Huacai Chen chenhuacai@kernel.org 于2021年4月8日周四 下午12:56写道:
Hi, Maciej,
On Wed, Apr 7, 2021 at 9:38 PM Maciej W. Rozycki macro@orcam.me.uk wrote:
On Wed, 7 Apr 2021, Huacai Chen wrote:
This code is rather broken in an obvious way, starting from:
unsigned long long __n; \ \ __high = *__n >> 32; \ __low = __n; \
where `__n' is used uninitialised. Since this is my code originally I'll look into it; we may want to reinstate `do_div' too, which didn't have to be removed in the first place.
I think we can reuse the generic do_div().

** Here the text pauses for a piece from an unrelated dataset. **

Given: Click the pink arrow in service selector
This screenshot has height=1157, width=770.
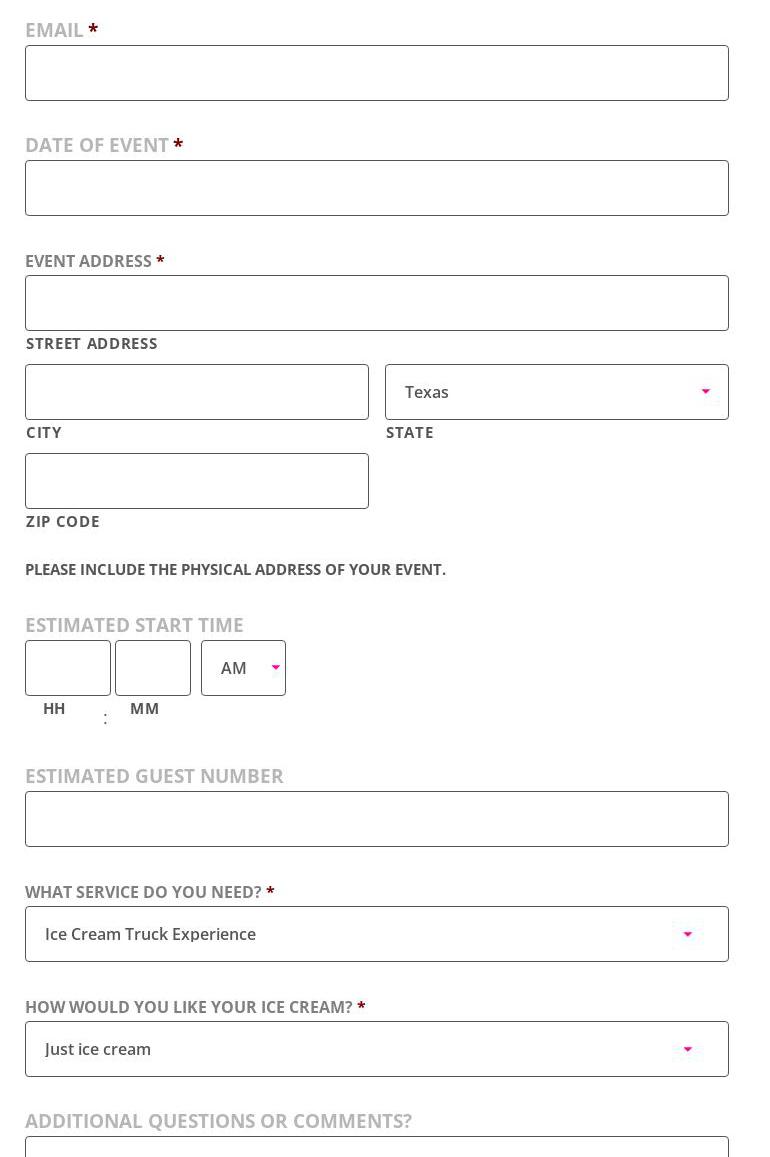Looking at the screenshot, I should point(688,935).
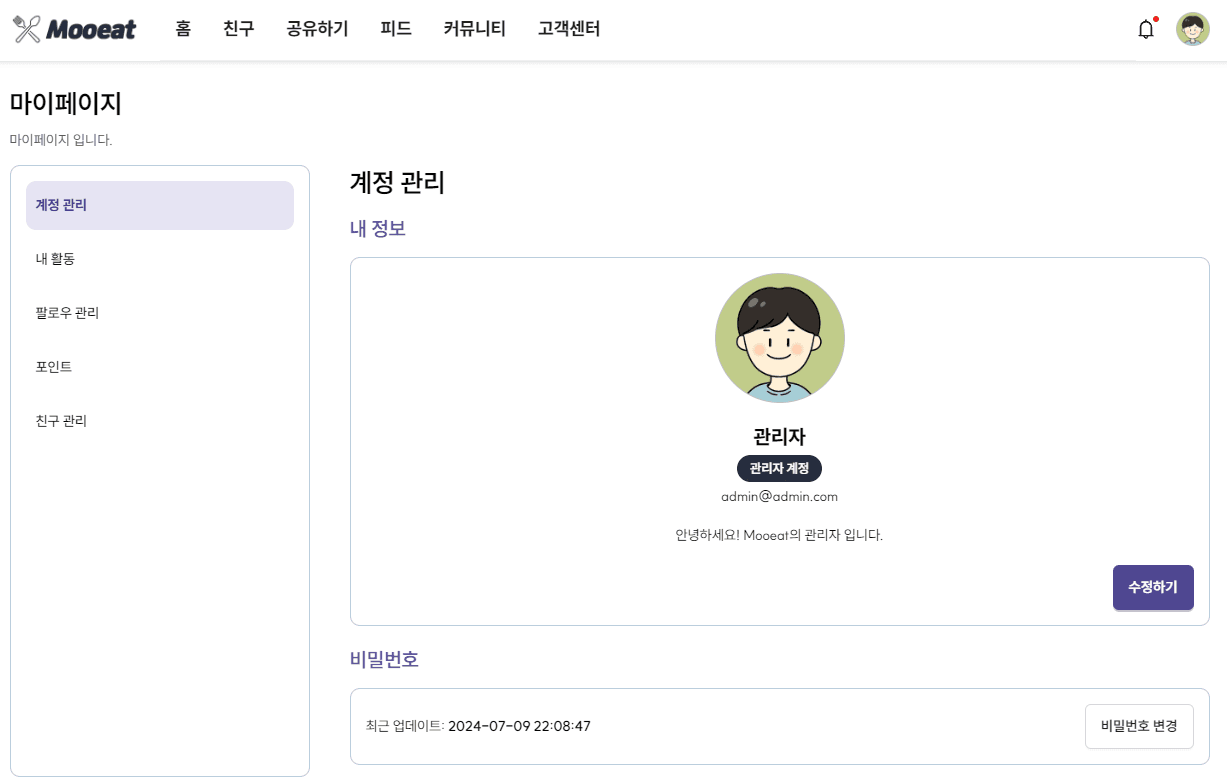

We can, but it's not clear to me if this is optimal. We have a DIVMOD instruction which original code took advantage of (although I can see potential in reusing bits from include/asm-generic/div64.h). The two implementations would have to be benchmarked against each other across a couple of different CPUs.
The original MIPS do_div() has "h" constraint, and this is also the reason why Ralf rewrote this file. How can we reintroduce do_div() without "h" constraint?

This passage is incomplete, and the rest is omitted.